Michael also didn’t know, until later, that his grandfather helped several young people get to college and was a vital member of the Superior community.
“We didn’t know how involved he was in the buildup of Superior through a loan company, housing development, which was a major part of what they called the new addition. I didn’t know how important he was.
“When my granddad did business, it was just business. He never said ‘This is what we did. We built this over here.’ He was always ‘What are you going to do?’”
The lessons in community involvement O.C. established many years ago remained in the Hings’ new store and family, and Michael still lives by them today.

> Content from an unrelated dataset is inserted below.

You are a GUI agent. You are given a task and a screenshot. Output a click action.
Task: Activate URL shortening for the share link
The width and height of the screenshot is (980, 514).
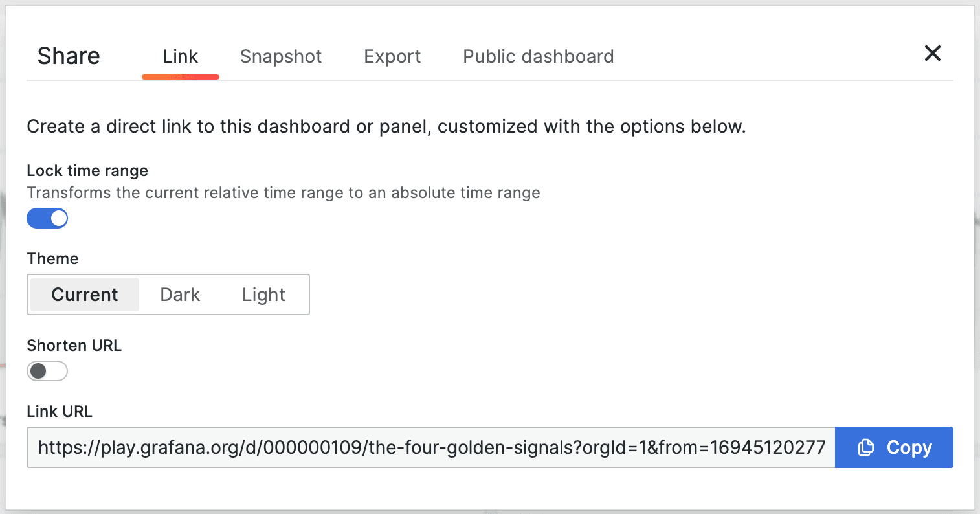(x=47, y=371)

“I find it very fascinating,” Michael said. “I know the price my parents and grandparents paid. Growing up, I worked for my granddad when I was in grade school and learned how to be a carpenter, how to manage property. My handwriting was so good he wanted me to take care of his books. All these contributions, these organizations, hundreds of them. It didn’t dawn on me. I just took care of it. But now I look back and I know what Granddad did with his money — he gave it away, help people out.”
The other three brothers — the eldest Anson, Leroy and the youngest, Richard — also have store responsibilities as do several of their children. Anson, who recently retired as a teacher, works on pricing and maintenance; Leroy works with accounting; and Richard handles overall store operations. All four brothers and their father are college-educated but eventually returned to Superior at Save Money Market and the Hings’ other grocery markets in Coolidge and northside Tucson.
And they work with pride.
“When I see people advertise ‘established in 1950, 1976, been around for 30 years, 40 years,’ I’m like we’ve been around for 100 years,” said Michael, who left the University of Arizona with a degree in agricultural engineering. He also served as Superior’s mayor from 2000-13.

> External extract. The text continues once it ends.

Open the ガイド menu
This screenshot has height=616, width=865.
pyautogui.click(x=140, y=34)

“Maybe I’ve been at this too long. Some days I get tired but I always look forward to coming to the store. It almost feels like yesterday I was in high school working at the store. If you don’t keep innovating, those 100 years don’t mean anything. You get wiped out, right? I’m not going to brag ‘I’ve been here 100 years, and I have a right to be here.’ I got to keep the business moving forward because in a moment you could be here and in a moment you could be gone.
“Yeah, it’s been here awhile, but I just can’t imagine 100 years.”